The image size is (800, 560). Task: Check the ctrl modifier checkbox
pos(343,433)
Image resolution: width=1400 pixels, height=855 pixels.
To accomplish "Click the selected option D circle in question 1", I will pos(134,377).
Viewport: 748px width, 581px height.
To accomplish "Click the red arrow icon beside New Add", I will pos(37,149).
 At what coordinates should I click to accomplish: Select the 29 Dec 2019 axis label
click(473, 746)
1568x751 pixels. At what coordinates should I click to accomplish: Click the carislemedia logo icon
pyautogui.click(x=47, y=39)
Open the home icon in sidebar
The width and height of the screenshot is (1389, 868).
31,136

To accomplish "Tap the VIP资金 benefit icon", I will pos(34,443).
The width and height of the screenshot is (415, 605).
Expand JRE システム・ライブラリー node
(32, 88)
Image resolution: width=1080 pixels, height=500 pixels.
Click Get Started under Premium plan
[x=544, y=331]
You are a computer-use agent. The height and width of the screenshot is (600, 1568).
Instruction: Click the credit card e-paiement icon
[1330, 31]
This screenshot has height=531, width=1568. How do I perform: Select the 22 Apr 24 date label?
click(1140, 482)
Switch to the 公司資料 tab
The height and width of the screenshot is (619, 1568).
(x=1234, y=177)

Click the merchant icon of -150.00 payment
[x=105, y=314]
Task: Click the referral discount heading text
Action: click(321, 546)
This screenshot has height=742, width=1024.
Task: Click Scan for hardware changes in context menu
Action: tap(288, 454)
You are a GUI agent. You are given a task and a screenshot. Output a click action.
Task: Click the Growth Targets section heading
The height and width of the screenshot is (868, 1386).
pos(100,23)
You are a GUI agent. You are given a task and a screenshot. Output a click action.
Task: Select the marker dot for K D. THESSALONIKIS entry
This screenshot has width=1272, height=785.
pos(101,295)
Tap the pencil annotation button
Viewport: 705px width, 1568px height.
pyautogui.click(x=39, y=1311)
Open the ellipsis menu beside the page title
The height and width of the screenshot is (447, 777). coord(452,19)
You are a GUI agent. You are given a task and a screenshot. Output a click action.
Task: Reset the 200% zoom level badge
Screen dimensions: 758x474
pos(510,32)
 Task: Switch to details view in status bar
● ● ● ● ●
◆ **What you will do**
Write out the complete listing above, exactly as it reads.

◆ **Written response**
The image size is (800, 560). Task: Check the ctrl modifier checkbox
pos(343,433)
Image resolution: width=1400 pixels, height=855 pixels.
To accomplish "Click the selected option D circle in question 1", I will pos(134,377).
Viewport: 748px width, 581px height.
To accomplish "Click the red arrow icon beside New Add", I will pos(37,149).
 At what coordinates should I click to accomplish: Select the 29 Dec 2019 axis label
click(473, 746)
1568x751 pixels. At what coordinates should I click to accomplish: Click the carislemedia logo icon
pyautogui.click(x=47, y=39)
Open the home icon in sidebar
The width and height of the screenshot is (1389, 868).
31,136

To accomplish "Tap the VIP资金 benefit icon", I will pos(34,443).
The width and height of the screenshot is (415, 605).
Expand JRE システム・ライブラリー node
(32, 88)
Image resolution: width=1080 pixels, height=500 pixels.
Click Get Started under Premium plan
[x=544, y=331]
You are a computer-use agent. The height and width of the screenshot is (600, 1568).
Instruction: Click the credit card e-paiement icon
[1330, 31]
This screenshot has height=531, width=1568. How do I perform: Select the 22 Apr 24 date label?
click(1140, 482)
Switch to the 公司資料 tab
The height and width of the screenshot is (619, 1568).
(x=1234, y=177)

Click the merchant icon of -150.00 payment
[x=105, y=314]
Task: Click the referral discount heading text
Action: click(321, 546)
This screenshot has height=742, width=1024.
Task: Click Scan for hardware changes in context menu
Action: tap(288, 454)
You are a GUI agent. You are given a task and a screenshot. Output a click action.
Task: Click the Growth Targets section heading
The height and width of the screenshot is (868, 1386).
pos(100,23)
You are a GUI agent. You are given a task and a screenshot. Output a click action.
Task: Select the marker dot for K D. THESSALONIKIS entry
This screenshot has width=1272, height=785.
pos(101,295)
Tap the pencil annotation button
Viewport: 705px width, 1568px height.
pyautogui.click(x=39, y=1311)
Open the ellipsis menu beside the page title
The height and width of the screenshot is (447, 777). coord(452,19)
You are a GUI agent. You are given a task and a screenshot. Output a click action.
Task: Reset the 200% zoom level badge
Screen dimensions: 758x474
pos(510,32)
 Task: Switch to details view in status bar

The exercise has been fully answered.